Spain

The Spain debt clock takes the most recent official snapshot from the Banco de España, INE, IGAE, and the European Central Bank, and interpolates each instant with the published annual growth rates.

The method

Every card uses value(t) = base × (1 + g)^((t − t₀) / 1y). Both base and g come from official releases and refresh at the next publication.

General government EDP debt and euro-area rules

The headline series is the general government (Administraciones Públicas) EDP debt (deuda PDE) that the Banco de España publishes quarterly. EDP stands for the Excessive Deficit Procedure — the euro-area Maastricht standard harmonised by Eurostat. The debt level (deuda PDE) should be read together with the fiscal deficit (déficit público) and the risk premium (prima de riesgo, the spread over German bunds), which are core metrics of euro-area fiscal discipline. The glossary defines these terms.

Limitations

These are interpolated estimates. Fiscal or rate shocks pull actual statistics off this trend.

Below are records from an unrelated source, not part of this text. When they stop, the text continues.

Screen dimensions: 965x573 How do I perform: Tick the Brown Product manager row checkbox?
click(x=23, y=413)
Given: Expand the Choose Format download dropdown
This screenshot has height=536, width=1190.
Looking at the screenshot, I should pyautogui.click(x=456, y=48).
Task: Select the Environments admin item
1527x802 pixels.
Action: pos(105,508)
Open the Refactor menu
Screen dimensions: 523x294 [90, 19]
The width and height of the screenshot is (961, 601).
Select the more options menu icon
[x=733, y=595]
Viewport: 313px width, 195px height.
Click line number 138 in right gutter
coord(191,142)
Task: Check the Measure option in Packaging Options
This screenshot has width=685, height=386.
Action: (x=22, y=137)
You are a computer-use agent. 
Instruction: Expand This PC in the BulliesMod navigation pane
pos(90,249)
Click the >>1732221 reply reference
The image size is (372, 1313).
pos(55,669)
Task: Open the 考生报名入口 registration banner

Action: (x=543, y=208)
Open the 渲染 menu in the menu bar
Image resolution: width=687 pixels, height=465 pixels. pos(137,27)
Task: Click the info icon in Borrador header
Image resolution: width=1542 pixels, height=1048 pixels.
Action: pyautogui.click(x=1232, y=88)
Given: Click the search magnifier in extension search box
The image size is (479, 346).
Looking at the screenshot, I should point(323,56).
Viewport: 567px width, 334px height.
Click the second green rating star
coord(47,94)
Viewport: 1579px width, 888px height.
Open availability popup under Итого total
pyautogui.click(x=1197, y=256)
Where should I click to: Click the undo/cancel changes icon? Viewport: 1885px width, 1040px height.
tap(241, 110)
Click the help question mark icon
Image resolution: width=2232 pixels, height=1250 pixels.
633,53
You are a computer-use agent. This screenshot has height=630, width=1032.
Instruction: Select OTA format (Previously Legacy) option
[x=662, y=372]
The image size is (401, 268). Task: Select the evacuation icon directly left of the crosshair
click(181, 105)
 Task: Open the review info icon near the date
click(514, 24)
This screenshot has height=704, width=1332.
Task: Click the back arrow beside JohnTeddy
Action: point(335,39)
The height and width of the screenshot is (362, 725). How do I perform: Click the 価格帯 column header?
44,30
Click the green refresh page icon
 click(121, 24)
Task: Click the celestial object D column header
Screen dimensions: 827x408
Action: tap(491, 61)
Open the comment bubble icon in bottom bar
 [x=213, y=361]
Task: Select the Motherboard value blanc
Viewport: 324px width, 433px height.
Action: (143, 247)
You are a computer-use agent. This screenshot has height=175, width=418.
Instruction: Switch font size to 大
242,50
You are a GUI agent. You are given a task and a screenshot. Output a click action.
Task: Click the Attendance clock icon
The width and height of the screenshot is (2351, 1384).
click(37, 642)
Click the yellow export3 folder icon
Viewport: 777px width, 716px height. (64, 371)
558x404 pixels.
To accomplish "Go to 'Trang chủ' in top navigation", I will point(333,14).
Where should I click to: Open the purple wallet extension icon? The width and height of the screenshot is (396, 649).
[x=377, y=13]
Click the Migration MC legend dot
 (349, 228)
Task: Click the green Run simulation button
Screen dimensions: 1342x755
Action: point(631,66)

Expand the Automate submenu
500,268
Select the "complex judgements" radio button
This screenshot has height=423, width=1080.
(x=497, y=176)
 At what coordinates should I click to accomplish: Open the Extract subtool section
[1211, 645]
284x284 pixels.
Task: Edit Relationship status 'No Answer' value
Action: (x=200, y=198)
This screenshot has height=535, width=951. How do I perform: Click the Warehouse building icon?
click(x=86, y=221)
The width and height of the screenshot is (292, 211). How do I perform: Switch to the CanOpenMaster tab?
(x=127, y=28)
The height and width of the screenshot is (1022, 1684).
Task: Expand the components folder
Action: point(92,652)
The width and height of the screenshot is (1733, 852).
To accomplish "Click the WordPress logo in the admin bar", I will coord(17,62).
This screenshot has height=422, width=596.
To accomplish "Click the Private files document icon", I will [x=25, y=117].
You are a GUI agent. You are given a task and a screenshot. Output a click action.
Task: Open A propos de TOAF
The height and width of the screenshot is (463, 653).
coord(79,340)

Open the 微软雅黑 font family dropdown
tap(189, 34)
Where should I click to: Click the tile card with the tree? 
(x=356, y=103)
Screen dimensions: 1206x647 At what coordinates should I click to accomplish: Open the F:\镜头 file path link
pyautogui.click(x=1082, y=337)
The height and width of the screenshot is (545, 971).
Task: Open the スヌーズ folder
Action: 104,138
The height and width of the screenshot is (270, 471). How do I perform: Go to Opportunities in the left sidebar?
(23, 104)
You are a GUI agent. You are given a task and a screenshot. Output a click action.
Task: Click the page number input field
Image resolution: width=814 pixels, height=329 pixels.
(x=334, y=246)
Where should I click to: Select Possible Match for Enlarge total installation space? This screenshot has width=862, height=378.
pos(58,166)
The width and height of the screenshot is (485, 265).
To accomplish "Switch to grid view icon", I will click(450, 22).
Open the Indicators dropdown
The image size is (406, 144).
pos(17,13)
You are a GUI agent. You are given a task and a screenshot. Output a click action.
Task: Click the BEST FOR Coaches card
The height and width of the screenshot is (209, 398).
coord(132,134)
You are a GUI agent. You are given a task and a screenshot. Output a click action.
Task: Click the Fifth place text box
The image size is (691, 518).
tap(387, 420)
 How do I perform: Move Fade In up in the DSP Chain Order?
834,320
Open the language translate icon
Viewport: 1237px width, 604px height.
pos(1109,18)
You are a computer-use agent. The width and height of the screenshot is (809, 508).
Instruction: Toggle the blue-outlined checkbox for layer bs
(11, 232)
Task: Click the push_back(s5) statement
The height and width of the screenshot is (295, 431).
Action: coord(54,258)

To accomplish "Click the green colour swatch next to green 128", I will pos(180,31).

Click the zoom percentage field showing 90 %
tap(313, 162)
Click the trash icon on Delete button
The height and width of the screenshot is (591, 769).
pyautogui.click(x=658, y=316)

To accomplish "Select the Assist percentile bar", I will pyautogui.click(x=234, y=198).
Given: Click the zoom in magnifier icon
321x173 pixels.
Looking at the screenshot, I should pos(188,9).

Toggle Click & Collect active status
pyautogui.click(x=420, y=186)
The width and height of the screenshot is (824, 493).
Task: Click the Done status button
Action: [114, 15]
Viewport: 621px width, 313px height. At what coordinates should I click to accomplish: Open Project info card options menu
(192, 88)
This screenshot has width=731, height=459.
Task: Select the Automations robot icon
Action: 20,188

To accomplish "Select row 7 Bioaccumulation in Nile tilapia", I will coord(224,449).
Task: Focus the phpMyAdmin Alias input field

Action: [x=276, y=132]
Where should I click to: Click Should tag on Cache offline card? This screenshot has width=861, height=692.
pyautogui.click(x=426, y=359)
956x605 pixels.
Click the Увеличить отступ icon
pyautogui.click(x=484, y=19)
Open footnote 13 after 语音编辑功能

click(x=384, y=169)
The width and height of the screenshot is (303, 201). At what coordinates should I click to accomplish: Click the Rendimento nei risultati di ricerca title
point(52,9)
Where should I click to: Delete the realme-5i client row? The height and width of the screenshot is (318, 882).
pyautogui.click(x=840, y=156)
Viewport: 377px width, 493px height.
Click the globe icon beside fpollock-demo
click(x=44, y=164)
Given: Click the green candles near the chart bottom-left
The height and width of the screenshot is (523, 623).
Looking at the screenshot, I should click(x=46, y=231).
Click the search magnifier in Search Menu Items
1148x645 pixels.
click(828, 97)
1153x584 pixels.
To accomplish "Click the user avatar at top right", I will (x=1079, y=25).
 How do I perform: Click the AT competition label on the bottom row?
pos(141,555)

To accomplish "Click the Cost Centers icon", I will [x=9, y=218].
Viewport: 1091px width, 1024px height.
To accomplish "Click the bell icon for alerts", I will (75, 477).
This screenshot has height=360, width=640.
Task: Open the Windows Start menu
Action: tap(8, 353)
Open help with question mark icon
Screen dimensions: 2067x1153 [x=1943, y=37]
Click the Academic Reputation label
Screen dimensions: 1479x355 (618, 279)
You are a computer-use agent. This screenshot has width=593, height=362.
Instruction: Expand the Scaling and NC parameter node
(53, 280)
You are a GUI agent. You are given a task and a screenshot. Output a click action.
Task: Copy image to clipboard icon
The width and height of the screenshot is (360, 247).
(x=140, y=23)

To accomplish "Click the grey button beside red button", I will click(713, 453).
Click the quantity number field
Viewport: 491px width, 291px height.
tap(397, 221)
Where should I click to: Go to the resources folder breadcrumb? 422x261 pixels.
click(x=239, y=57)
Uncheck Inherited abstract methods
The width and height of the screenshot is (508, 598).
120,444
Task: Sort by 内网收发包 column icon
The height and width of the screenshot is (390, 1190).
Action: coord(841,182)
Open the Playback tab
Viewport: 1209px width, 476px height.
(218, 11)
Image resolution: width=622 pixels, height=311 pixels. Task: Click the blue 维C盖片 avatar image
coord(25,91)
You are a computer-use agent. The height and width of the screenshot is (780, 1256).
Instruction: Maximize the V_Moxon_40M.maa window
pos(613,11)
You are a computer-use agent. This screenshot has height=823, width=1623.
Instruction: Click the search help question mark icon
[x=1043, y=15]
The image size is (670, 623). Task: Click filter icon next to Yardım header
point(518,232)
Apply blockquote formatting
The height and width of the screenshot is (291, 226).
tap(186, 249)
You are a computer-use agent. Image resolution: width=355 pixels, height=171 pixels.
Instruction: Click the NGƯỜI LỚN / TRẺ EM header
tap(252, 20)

Data limits and reliability

The live figures on screen are estimates interpolated between two official releases, and the next confirmed print can revise them after the fact. Not every series carries the same weight either, so each one is tagged by confidence — official (confirmed), estimate (interpolated), or proxy (a stand-in indicator). Because Spain is in the euro area, the policy rate is the ECB rate and reserves are Spain’s share of the Eurosystem; for anything that matters, follow the source under each card and read the primary data yourself.

How to use and cite

When you quote a figure in an article or paper, use the snapshot API (/api/spain/snapshot.json), which pins a single instant. Copy the baseAsOf and citeAs fields from the response and your reference becomes reproducible. To put the numbers on your own page, build an embed in the widget studio (/widget/studio) or call the public JSON API directly. Treat this site as a companion that adds a sense of time to otherwise frozen official statistics — never a replacement for them.